State senator Mimi Stewart (D-District 17) recently told Fox News that that while New Mexico’s test scores show barely a third of students are proficient in English and science, and a quarter in math, Gov. Michelle Lujan Grisham is on the right track with education.
“Yes our scores are down. Every other state’s scores are down. They’re going to go back up. It’ll take us a couple years. You never do anything fast in education. It always takes a while to get programs in place. That’s why I’m sticking with Michelle Lujan Grisham.”
Grisham has dumped hundreds of millions into education at all levels, from early childhood education to infrastructure to pay raises for teachers and quote-unquote “free” college. But even beyond COVID, the results haven’t made a dent. New Mexico continually ranks among the lowest performing states in the country in education.
Grisham’s plan: more taxpayer funding.
Her challenger, Mark Ronchetti, is taking a different approach.
Last week, the Republican candidate for governor unveiled his plans to reform education, which includes capping administrative spending, giving more local freedom to schools, increasing principal pay, offering apprenticeships to seniors, and providing low-performing students a $1,500 stipend for private tutoring.
Noting that general and administrative spending increased 55% from 2007 to 2019, versus just 19% for in-class instruction, Ronchetti has proposed a cap on administrative spending and a renewed focus on classroom resources.
Mark would change state law to limit the growth of administrative spending in education, directing the lion’s share of new education dollars into classrooms–including additional instructional coaches, teacher leaders, academic resources, and interventions for struggling students.–Mark Ronchetti, “Putting our future first“
Ronchetti first must win the election, which is looking increasingly difficult. Last week, a poll found that Grisham holds an 7 point lead over Ronchetti, 47% to 40%. And poll released Tuesday put Grisham’s approval rating at 53%, a big improvement over early polls showing a much closer race.

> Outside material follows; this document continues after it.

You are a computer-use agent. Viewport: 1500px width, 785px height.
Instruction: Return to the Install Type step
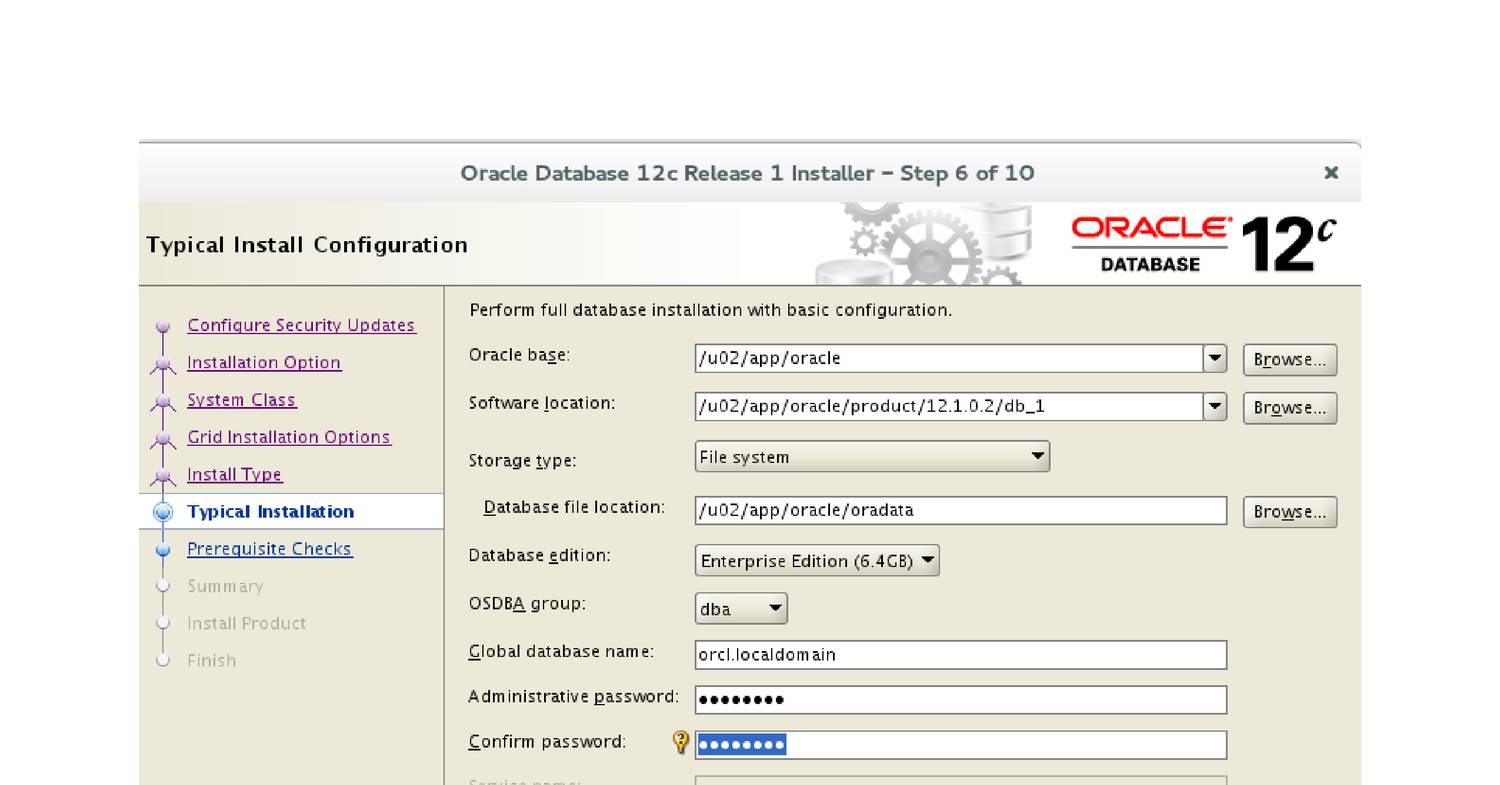[234, 475]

Fox’s John Roberts posed the question, “We saw how big an issue education was in the Virginia gubernatorial election last year. Is that going to drive people to the polls there in New Mexico in November?”
Mark Meredith responded: “That’s what Republicans are betting on. They believe parents in New Mexico will be so outraged at some of these recent test scores that they’ll want to see some changes inside the governor’s mansion.”
“Betting on” may be a stretch–betting odds have drastically shifted toward Grisham in the last month–but even “hoping for” may not offer much comfort.
Virginia’s focus on education last year centered around Critical Race Theory, not underperformance of students. CRT is a hot-button issue that swung the election toward the Republican. New Mexico’s education problem is a different animal, and it’s a persistent one regardless of who’s in the governor’s mansion.
The governor seems to have accepted the fact that New Mexico parents simply aren’t engaged in their children’s education. As enrollment falls and graduation rates (both high school and college) have continued to lag, the governor has made notable strides to expand state control over students. This includes repeated efforts to extend the school year (even before COVID) and spending increases both for daycare and after-school programs.
Extra-curricular activities are important, but increased spending hasn’t seemed to make a difference–perhaps because the state isn’t the problem. Home is.
If parents don’t care what their kids are doing (in or outside the classroom), spending more money every year on programs that keep parents in the workplace and students in government care won’t help.
For a state that spends $27,000 per student, we might see better results cutting a check to parents and taking the state out of the equation entirely.
That’s not going to happen, of course. The education bureaucracy is too big. And even if Ronchetti pulls off an upset this November, Democrats in the Roundhouse won’t be quick to rebuild a system just because a Republican says so. Doing the same thing over and over again and expecting a different result may be the definition of insanity, but in a state that doesn’t seem to care about education, insanity is the norm.
Which is why Mimi Stewart’s comments are neither shocking nor unrealistic. She’s probably right that it will take New Mexico “a couple years” to get student test scores back to where they were before the pandemic. The problem is, before the pandemic test scores were dismal.
New Mexico’s gubernatorial election has nothing in common with Virginia, and education is unlikely to be the harbinger of change some might hope, let alone bet on.